→ EXERCISE DESCRIPTION
Copy, from the material below, each line that contains the word "Votre".

→ MATERIAL SUPPLIED
□ □ □ □

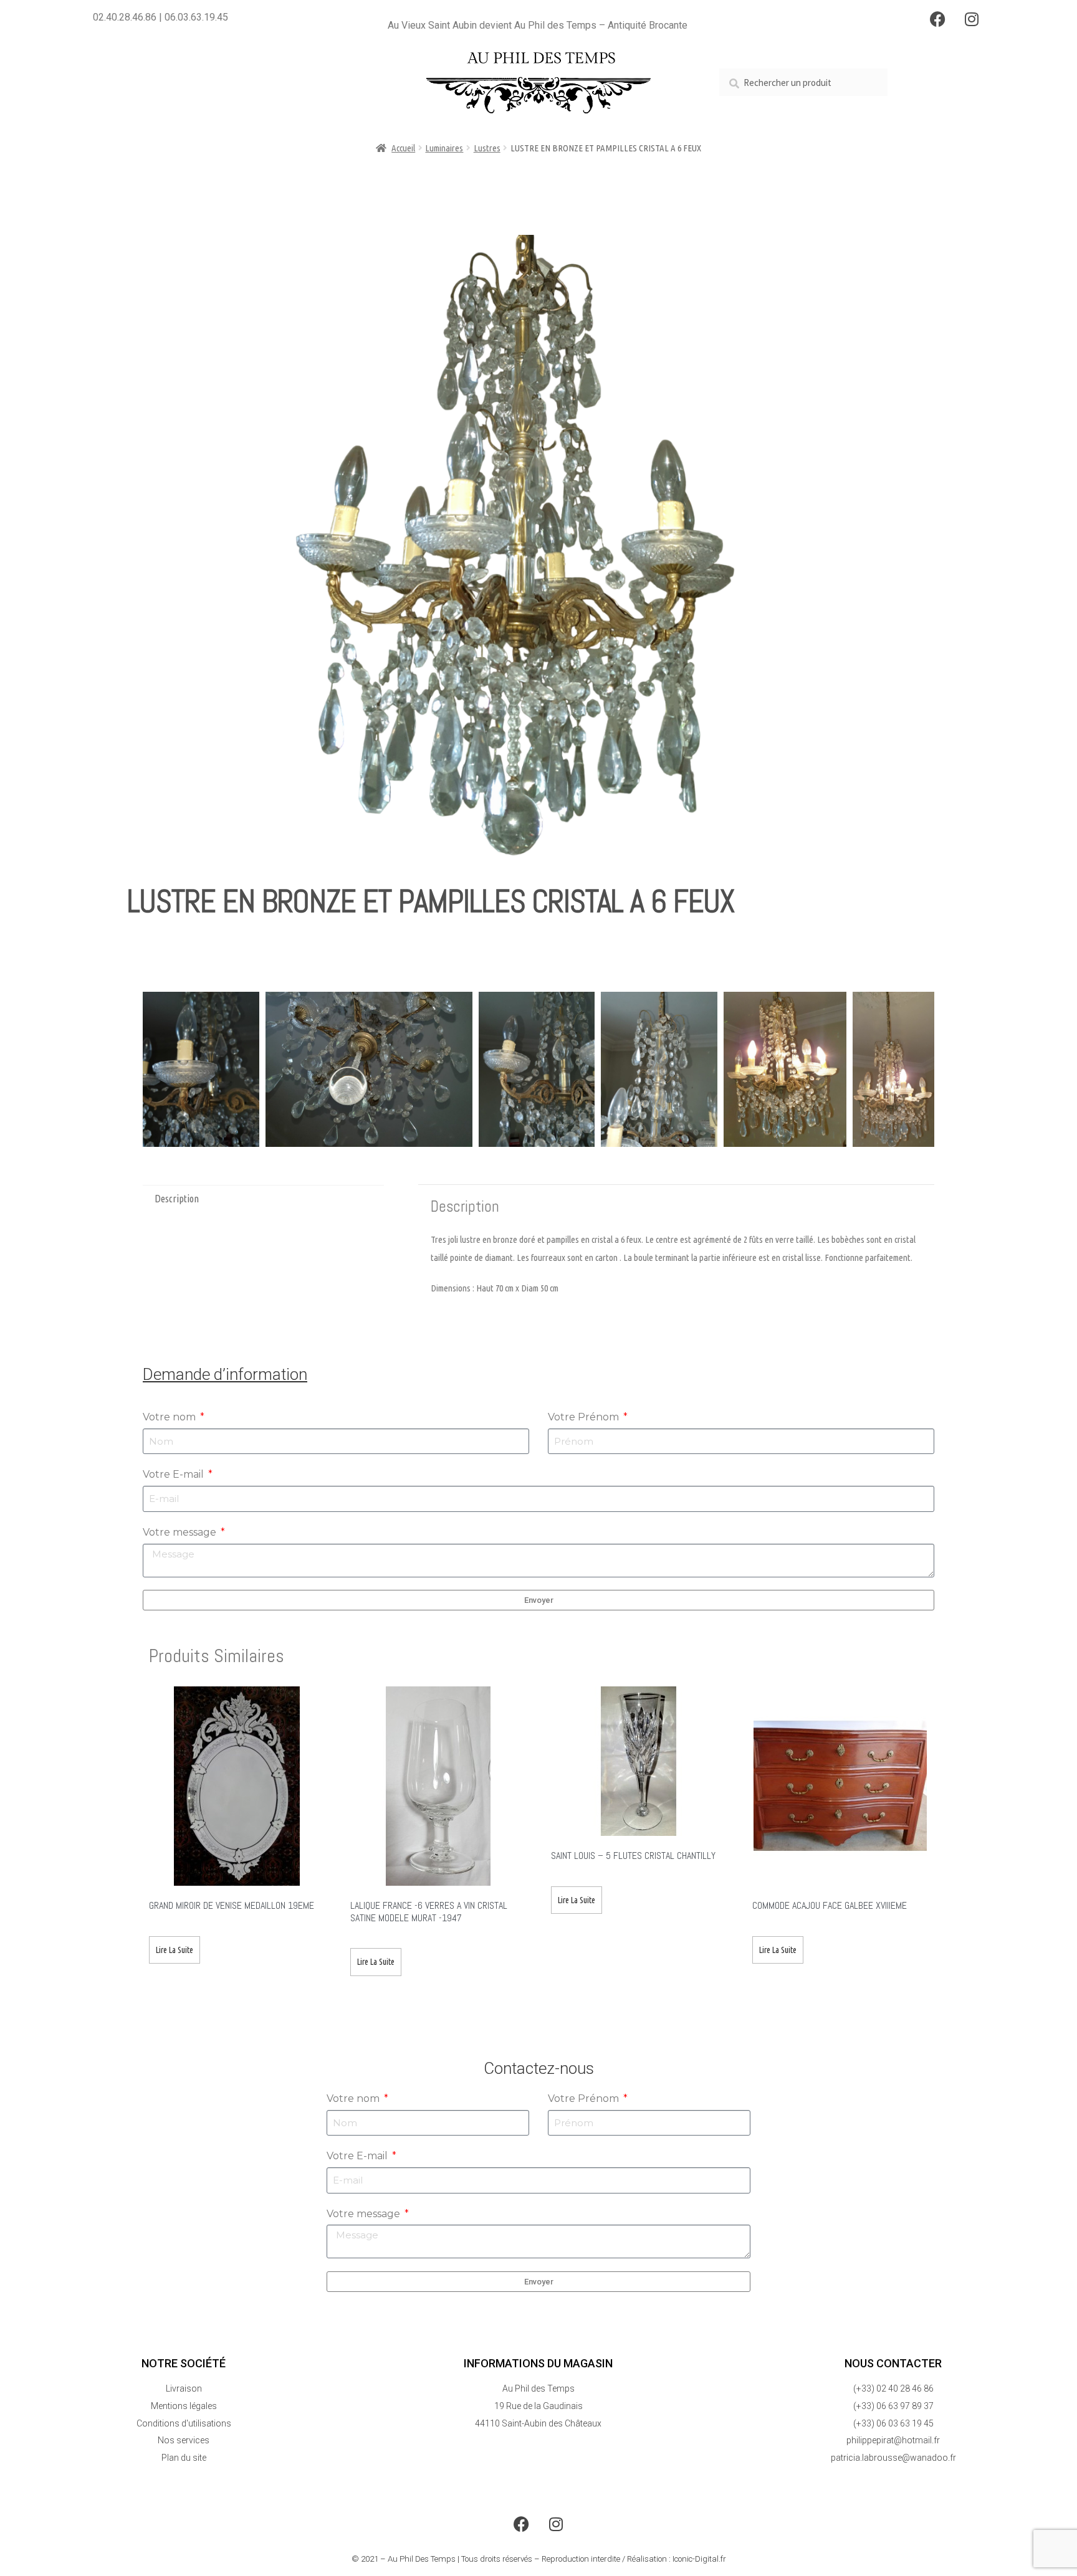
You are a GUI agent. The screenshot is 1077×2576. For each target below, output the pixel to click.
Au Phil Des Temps (422, 2559)
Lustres (487, 148)
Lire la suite (174, 1950)
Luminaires (444, 148)
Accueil (403, 148)
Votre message (181, 1532)
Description (177, 1198)
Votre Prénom (584, 1417)
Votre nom (170, 1417)
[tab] (263, 1199)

□ □ □ □

→ OUTPUT FOR THIS TASK
Votre message (181, 1532)
Votre Prénom (584, 1417)
Votre nom (170, 1417)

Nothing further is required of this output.